**Aim:** Demonstrate the text classifier using Naïve bayes classifier algorithm. 
 
**Program:** Write a program to implement the naive Bayesian classifier for a sample training 
data set stored as a `.CSV` file. Compute the accuracy of the classifier, considering few test 
data sets. 

In [1]:
import csv
import random
import math

def load_csv(filename):
    with open(filename) as file:
        fd = csv.reader(file)
        next(fd)
        return [list(map(float, row)) for row in fd]

def split_dataset(dataset, ratio):
    train_size = int(len(dataset) * ratio)
    random.shuffle(dataset)
    return dataset[:train_size], dataset[train_size:]

def separate_by_class(dataset):
    separated = {}
    for row in dataset:
        cls = row[-1]
        separated.setdefault(cls, []).append(row)
    return separated

def mean(numbers): 
    return sum(numbers) / len(numbers)

def stdev(numbers):
    avg = mean(numbers)
    variance = sum((x - avg) ** 2 for x in numbers) / (len(numbers) - 1)
    return math.sqrt(variance)

def summarize(dataset):
    columns = list(zip(*dataset))
    return [(mean(col), stdev(col)) for col in columns[:-1]]

def calculate_probability(x, mean, stdev): 
    return (1 / (math.sqrt(2 * math.pi) * stdev)) * math.exp(-((x - mean) ** 2 / (2 * stdev ** 2)))

def predict(summaries, x):
    probabilities = {}
    for cls, stats in summaries.items():
        probabilities[cls] = 1
        for i, (mean, stdev) in enumerate(stats):
            probabilities[cls] *= calculate_probability(x[i], mean, stdev)
    return max(probabilities, key=probabilities.get)

def get_accuracy(test_set, predictions):
    correct = sum(1 for i in range(len(test_set)) if test_set[i][-1] == predictions[i])
    return (correct / len(test_set)) * 100

dataset = load_csv('diabetes.csv')
train_set, test_set = split_dataset(dataset, 0.8)
print(f'Split {len(dataset)} rows into training={len(train_set)} and testing={len(test_set)} rows')

separated = separate_by_class(train_set)
summaries = {cls: summarize(rows) for cls, rows in separated.items()}

predictions = [predict(summaries, row[:-1]) for row in test_set] 
print(f'Classification Accuracy: {get_accuracy(test_set, predictions):.2f}%')

Split 768 rows into training=614 and testing=154 rows
Classification Accuracy: 75.32%


### 1. What is the purpose of the summarize function in the code?

The `summarize` function calculates the mean and standard deviation of each feature in the dataset for each class.

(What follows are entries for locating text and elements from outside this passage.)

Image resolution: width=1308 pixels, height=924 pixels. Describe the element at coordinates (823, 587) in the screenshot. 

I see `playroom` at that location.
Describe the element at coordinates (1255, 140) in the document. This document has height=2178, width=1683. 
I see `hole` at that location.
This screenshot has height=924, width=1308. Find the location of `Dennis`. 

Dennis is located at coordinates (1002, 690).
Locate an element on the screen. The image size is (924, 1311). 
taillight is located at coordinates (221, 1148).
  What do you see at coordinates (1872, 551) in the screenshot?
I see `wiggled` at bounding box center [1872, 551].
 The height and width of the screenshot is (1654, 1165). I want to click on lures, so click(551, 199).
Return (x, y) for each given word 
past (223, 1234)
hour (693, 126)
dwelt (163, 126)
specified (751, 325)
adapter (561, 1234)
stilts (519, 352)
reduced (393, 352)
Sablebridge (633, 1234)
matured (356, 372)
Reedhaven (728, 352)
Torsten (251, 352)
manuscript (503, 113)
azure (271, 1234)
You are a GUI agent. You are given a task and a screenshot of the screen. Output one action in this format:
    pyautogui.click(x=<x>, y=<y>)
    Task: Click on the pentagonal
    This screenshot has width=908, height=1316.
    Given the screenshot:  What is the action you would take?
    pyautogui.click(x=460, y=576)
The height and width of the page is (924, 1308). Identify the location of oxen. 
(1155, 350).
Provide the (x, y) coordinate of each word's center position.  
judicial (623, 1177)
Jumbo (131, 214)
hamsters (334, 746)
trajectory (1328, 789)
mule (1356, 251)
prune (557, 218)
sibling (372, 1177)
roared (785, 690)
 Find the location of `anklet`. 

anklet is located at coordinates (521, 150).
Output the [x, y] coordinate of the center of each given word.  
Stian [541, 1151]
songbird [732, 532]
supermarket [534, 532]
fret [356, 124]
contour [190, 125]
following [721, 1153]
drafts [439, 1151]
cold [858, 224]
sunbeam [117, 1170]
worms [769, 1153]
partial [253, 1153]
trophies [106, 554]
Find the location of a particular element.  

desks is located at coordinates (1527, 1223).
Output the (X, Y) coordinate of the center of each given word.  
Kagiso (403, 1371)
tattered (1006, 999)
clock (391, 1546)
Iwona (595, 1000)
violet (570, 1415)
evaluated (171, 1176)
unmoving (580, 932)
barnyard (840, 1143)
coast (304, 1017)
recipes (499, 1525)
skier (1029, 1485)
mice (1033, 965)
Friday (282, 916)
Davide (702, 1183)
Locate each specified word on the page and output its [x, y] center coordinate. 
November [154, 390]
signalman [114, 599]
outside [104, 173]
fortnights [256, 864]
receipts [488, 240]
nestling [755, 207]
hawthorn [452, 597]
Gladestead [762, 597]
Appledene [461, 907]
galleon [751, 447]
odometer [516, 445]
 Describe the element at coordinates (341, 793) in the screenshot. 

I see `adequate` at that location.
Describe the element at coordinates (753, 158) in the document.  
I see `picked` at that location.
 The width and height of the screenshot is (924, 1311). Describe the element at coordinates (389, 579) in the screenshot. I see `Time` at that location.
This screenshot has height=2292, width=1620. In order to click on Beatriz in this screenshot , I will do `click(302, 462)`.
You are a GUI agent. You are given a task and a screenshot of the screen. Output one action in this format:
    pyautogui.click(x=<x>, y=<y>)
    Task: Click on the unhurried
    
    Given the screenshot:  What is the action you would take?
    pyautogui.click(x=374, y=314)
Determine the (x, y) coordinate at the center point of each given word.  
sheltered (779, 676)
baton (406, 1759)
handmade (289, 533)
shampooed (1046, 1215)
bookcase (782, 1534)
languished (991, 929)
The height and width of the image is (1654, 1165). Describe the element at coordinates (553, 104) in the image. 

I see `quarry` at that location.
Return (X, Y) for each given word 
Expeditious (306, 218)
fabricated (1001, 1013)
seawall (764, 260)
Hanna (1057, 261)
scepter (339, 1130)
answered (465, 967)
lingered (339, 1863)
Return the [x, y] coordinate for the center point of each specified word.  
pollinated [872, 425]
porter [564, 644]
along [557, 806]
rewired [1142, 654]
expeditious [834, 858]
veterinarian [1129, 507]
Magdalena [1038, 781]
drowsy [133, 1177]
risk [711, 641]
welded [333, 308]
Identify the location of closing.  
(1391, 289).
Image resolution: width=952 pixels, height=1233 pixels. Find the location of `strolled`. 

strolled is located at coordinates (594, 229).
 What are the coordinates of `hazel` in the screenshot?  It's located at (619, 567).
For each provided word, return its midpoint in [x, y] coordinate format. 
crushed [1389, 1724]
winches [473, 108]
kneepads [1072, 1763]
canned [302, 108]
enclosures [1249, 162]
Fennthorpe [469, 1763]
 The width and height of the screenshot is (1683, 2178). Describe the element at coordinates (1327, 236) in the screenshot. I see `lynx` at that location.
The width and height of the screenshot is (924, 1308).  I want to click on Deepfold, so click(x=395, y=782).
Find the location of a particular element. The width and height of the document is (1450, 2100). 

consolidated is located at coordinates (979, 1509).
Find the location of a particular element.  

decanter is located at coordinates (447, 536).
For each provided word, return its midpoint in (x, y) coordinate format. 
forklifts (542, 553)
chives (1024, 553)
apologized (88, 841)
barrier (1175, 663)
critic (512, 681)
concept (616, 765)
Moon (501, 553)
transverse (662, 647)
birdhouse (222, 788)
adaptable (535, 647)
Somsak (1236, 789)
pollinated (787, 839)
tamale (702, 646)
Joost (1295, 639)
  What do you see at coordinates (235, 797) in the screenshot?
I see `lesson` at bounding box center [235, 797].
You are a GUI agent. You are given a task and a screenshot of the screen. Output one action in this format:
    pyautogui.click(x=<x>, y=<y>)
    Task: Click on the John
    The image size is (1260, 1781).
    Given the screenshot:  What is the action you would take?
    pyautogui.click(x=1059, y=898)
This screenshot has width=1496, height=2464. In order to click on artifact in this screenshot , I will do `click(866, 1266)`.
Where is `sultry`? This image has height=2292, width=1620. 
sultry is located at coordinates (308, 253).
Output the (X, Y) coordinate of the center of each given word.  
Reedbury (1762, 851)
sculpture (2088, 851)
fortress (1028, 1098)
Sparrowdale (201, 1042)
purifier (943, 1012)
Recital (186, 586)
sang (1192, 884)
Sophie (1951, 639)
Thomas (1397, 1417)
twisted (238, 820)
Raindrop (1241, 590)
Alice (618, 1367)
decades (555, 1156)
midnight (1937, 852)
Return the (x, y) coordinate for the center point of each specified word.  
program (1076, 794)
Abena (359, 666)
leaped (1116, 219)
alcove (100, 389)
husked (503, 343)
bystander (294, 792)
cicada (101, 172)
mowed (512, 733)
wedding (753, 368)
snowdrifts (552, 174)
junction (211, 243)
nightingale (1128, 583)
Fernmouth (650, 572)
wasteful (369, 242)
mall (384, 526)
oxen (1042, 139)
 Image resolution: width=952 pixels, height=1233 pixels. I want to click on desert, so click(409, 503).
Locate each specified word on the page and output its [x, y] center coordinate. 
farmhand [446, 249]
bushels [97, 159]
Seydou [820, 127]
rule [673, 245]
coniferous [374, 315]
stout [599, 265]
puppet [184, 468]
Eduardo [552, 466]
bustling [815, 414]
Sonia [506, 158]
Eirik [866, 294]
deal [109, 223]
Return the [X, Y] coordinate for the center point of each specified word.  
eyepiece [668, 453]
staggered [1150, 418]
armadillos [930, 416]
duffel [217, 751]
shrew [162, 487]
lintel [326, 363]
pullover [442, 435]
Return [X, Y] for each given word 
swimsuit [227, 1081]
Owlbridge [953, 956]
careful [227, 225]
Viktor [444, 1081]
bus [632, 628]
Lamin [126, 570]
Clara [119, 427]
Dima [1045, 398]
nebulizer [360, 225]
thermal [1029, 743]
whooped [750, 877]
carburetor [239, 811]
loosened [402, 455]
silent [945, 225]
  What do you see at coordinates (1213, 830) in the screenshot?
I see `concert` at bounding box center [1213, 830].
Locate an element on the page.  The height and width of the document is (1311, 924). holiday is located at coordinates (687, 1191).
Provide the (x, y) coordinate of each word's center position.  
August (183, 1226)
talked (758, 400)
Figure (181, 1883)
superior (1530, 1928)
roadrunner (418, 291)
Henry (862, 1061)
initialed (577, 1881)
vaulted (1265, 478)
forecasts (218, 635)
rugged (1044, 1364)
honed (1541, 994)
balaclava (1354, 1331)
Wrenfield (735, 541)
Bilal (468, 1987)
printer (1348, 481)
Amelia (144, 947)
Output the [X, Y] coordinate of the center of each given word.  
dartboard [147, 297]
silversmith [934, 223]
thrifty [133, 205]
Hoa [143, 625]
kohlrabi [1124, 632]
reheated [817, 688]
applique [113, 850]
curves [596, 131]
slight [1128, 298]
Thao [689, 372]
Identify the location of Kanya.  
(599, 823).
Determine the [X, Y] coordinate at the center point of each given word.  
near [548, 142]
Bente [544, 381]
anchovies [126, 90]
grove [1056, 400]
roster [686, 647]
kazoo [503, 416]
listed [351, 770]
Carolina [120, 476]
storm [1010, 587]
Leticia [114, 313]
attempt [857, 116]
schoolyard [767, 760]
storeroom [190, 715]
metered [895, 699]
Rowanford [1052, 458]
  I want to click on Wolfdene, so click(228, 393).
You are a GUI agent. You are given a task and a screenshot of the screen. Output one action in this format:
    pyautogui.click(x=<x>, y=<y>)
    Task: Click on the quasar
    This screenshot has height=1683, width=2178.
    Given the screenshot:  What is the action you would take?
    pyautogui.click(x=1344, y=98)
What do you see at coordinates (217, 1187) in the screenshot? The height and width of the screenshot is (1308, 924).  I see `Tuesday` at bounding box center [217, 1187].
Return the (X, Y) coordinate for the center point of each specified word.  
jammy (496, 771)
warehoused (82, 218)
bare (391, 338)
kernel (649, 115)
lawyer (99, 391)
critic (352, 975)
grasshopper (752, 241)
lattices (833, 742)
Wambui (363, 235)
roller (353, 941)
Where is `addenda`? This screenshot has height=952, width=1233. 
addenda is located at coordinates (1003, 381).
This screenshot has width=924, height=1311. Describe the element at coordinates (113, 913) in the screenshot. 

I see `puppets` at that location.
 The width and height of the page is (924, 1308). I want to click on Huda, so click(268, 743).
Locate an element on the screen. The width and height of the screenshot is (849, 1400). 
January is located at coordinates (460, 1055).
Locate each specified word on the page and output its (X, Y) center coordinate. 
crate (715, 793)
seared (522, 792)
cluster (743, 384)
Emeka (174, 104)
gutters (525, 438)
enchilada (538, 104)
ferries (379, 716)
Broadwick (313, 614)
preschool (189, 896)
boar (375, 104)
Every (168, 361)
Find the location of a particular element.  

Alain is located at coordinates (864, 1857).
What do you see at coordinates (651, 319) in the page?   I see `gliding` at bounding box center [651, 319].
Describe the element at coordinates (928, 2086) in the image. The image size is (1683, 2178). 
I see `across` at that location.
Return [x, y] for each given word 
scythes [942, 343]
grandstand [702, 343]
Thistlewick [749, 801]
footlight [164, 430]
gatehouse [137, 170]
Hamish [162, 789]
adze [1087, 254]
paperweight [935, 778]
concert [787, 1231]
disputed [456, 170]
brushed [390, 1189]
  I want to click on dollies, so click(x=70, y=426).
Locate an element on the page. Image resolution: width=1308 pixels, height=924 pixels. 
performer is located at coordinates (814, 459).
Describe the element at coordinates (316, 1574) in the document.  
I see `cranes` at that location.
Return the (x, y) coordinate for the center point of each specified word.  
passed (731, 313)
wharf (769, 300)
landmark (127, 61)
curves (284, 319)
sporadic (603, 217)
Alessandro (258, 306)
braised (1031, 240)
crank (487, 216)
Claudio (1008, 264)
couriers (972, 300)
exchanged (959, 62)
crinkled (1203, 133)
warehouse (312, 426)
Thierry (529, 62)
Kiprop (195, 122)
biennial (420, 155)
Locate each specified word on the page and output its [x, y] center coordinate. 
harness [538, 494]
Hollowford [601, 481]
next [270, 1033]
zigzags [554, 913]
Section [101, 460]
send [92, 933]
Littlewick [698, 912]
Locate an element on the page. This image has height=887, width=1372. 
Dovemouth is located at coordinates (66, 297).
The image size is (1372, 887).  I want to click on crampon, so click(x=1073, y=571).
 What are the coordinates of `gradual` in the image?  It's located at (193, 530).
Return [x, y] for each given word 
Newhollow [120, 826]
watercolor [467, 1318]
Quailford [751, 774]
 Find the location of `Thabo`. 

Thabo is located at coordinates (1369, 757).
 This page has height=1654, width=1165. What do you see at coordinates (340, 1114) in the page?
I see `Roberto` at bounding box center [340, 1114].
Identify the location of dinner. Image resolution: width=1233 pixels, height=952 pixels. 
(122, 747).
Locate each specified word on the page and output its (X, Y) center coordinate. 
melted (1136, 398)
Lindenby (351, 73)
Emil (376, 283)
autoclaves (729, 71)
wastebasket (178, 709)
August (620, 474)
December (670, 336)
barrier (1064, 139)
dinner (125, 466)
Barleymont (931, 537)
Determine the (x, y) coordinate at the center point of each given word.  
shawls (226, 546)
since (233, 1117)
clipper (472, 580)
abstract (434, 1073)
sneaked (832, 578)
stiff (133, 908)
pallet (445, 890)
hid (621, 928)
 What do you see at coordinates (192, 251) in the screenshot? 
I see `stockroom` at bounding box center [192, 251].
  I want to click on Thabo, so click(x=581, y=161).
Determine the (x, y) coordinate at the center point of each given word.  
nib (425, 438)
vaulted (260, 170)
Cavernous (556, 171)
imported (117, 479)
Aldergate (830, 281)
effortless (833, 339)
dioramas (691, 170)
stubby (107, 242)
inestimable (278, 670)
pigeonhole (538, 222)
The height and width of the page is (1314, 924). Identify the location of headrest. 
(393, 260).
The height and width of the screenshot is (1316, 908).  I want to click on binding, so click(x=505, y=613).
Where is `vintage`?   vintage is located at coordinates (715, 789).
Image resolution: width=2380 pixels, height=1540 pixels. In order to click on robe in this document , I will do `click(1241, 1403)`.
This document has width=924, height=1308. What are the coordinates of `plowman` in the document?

These statistics are used to compute the probability of a data point belonging to a particular class.

### 2. Why do we need to separate the dataset by class?

Separating the dataset by class allows us to calculate statistics (like mean and standard deviation) for each feature within each class, which are then used to compute the conditional probabilities required by the Naive Bayes classifier.

### 3. How does the Naive Bayes classifier work?

The Naive Bayes classifier works by calculating the conditional probability of each class given the input features, assuming independence among features. It then selects the class with the highest probability as the predicted class.

### 4. What assumptions does the Naive Bayes classifier make?

The Naive Bayes classifier assumes that the features are conditionally independent given the class label, which is often referred to as the "naive" assumption.

### 5. Why do we use the Gaussian distribution in this implementation?

The Gaussian distribution is used because the Naive Bayes classifier assumes that the continuous features follow a normal distribution. The Gaussian function is used to calculate the likelihood of the data point given the class.